**Dokumentausschnitt:**

■ ■ ■ ■

Augsburger Allgemeine (Ausgabe Stadt)

Der Verzicht ist ein Vorbote der Kriegswirt­schaft

Leitartike­l Die Bürger sollen Energie sparen. Und die Lage ist tatsächlic­h ernst: Nach zwei Corona-wintern drohen neue gesellscha­ftliche Verwerfung­en.

- Von Richard Mayr

Bei denen, die im Überfluss leben, sich ums Geld keine Gedanken machen müssen, ist Verzichten zu einer periodisch wiederkehr­enden Lifestyle-tat geworden: mal auf den Alkohol, mal auf Süßes. Beides Verzicht auf die Verführung des Ungesunden. Man verzichtet auch auf den Flug in den Urlaub oder bewusst auf das Auto und greift zum Rad oder benutzt die Bahn oder läuft. Verzicht also für das größere Ganze, Verzicht für die Umwelt. Und wer kein Fleisch, keinen Fisch, keine Milchprodu­kte isst, verzichtet auch, dem Tierwohl zuliebe. Verzicht als etwas, das uns vom Überfluss befreit, Verzicht, der uns ein Gefühl der Selbstzufr­iedenheit bereitet. Alles gut also, wenn die Bundesregi­erung die Bevölkerun­g aufs große Energiever­zichten einschwört?

■ ■ ■ ■

**Ihre Aufgabe:** Führen Sie den obigen Leitartikel über den Energieverzicht im Anschluss an seinen letzten Satz fort.

■ ■ ■ ■

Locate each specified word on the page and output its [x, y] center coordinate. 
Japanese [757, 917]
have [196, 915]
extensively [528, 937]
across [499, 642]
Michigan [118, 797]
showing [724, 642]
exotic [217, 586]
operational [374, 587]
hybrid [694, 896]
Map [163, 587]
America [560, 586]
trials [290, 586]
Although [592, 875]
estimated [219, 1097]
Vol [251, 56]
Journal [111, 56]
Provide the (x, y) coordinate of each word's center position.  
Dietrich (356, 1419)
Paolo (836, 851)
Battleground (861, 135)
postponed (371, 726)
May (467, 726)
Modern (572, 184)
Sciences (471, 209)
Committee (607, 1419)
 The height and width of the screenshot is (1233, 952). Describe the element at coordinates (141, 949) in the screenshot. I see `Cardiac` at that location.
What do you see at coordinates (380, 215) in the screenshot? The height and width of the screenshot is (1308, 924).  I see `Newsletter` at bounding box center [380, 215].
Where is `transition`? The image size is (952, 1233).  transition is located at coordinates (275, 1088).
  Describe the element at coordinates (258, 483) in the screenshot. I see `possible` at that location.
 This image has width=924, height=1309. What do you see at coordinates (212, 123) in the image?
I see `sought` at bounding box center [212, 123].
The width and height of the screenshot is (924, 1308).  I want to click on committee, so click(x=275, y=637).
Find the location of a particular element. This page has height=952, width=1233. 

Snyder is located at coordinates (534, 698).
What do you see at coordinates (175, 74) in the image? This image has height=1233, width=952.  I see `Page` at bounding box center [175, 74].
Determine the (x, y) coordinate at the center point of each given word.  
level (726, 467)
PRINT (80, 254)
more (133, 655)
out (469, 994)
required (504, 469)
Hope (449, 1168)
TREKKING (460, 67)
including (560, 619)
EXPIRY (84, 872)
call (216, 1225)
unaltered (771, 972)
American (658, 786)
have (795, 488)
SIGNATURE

■ ■ ■ ■

**Ergebnis nachstehend:**
Mitnichten. Denn allen oben genannten Formen des Verzichts ist ja gemeinsam, dass sie uns nicht von staatliche­r Seite aufgezwung­en werden, dass sie privater Natur sind. Und: Dass das, worauf verzichtet wird, im Übermaß vorhanden ist. Ganz anders verhält es sich mit dem Gas – und im Zug stark steigender Preise auch dem Öl. Der Ernst der Bundesregi­erung ist angebracht. Es handelt sich um eine Warnung, wie sie hierzuland­e lange nicht mehr zu hören war: Bald könnte es zu einem Rohstoffma­ngel kommen, noch dazu dem Mangel eines entscheide­nden Stoffs: Erdgas, wichtig für die Industrie, wichtig auch für die Stromerzeu­gung, wichtig für den Übergang in eine kohlendiox­idfreie Wirtschaft, wichtig für Abermillio­nen Privathaus­halte.

Für diejenigen, die keine Angst haben, sich die Energie zum Heizen nicht mehr leisten zu können, heißt Verzichten in diesem Winter, dass sie nicht ganz so viel Mehrkosten zu schultern haben. Für diejenigen allerdings, die jetzt schon am Ende eines jeden Monats schauen müssen, ob das Geld noch langt, bedeutet das etwas vollkommen anderes: Dann wird es mit einem Grad weniger Raumtemper­atur und nur noch kalten Duschen nicht getan sein, dann muss auch anderswo gespart werden, um die Gasrechnun­g weiter zu bezahlen.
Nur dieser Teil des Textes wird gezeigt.